Moses understood this. G-d was not trying to kill out the people as revenge, but simply because they have completed whatever they were capable of achieving in this world. There was nowhere for them to go at this point. Moses’ argument was something else: The death of the people will cause the greatest desecration of G-d’s name. G-d is pained by the lack of Jewish faith, yet this act will cause the greatest absence of faith in G-d, as the Egyptians will conclude that G-d is inept. Hence, they would not die in one shot, but over forty years in the wilderness, and their children will enter into the land.

This contains a profound lesson in life.

You know the joke: A guy had been feeling down for so long that he finally decided to seek the aid of a psychiatrist.

He went there, lay on the couch, spilled his guts then waited for the profound wisdom of the psychiatrist to make him feel better.

The psychiatrist asked me a few questions, took some notes then sat thinking in silence for a few minutes with a puzzled look on his face.

Suddenly, he looked up with an expression of delight and said, “Um, I think your problem is low self-esteem. It is very common among losers.”

Each of us was given his or her corner of the world--home, family, workplace, circumstances, and environment--to transform into a "land flowing with milk and honey," a space saturated with truth, meaning, goodness and holiness, to make it a conduit for infinity and Divine love. Yet, at times, we feel stuck in the quagmire of the circumstances around us or inside of us.

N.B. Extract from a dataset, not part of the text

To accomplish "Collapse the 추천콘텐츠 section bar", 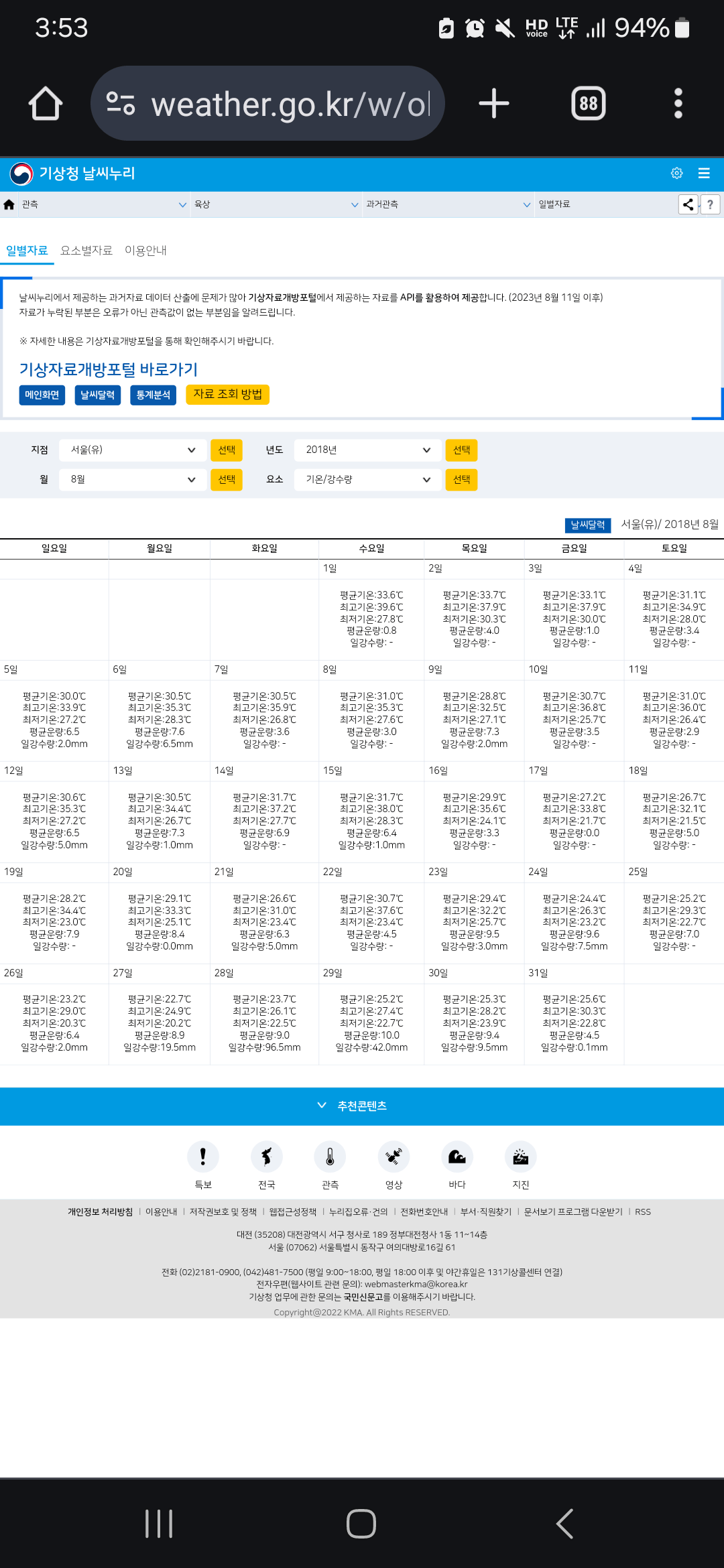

Each of us has a domain in our life that needs to be conquered, a terrain that needs to be transformed into a "holy land." Yet as we look around, we often become discouraged, despondent, or paralyzed. The odds are against us. I can never become a happy person, radiating joy to others and to myself. I can never enjoy a powerful marriage. I can never create a healthy family, with my trauma inside. I can never build a magnificent relationship with my children or my siblings; I, or they, have too many issues. I can never overcome my fears with other people. Some of us need to battle all forms of fear, temptation, addiction, or shame.

And then there is always the voice of Woody Allen playing in our heads: Confidence is what you have before you understand the problem…

If you would only understand, rabbi, my situation, you would know that I am doomed!

I recently had double-bypass surgery. As they wheel you in, the doctor always gives you the last look. You know that look. That look of confidence to make you feel good. I always say to every doctor, "If I don't make it, I'll never know it."—Rodney Dangerfield

What do you do?

Here is the secret of Shlach, one of the most important insights in life. Stop taking things personally. See yourself a Divine ambassador. G-d has sent you all the realities of your life with the purpose of you transforming your life into a Holy Land, into the Promised Land. You have all the strength, resources, wisdom, talent, and creativity to accomplish it. But it all depends on your perspective. If you see yourself as a Divine messenger, then the natural obstacles—perceived or even real—melt away in the presence of the One who sent you and entrusted you with His mission.

For this, though, we can’t take things personally. Because then you get stuck in your insecurities or your ego. We need to see ourselves as messengers and emissaries of G-d. Your child is showing you an attitude? Your boss is showing you an attitude? Don’t let it become personal. It is not you against them. Then you become small and helpless. Or your ego takes over. Rather, G-d has sent you into this place, given you these circumstances, in order to bring light into this place, to extract the opportunities, to discover the meaning here, and to transform this terrain of your life into “milk and honey.” See yourself as the humble servant of an infinite G-d, in whose presence there are no barriers, darkness, or impossibilities.

And then, you will notice insane changes. As General Montgomery put it, “the difficult we do immediately, and the impossible takes a bit longer.”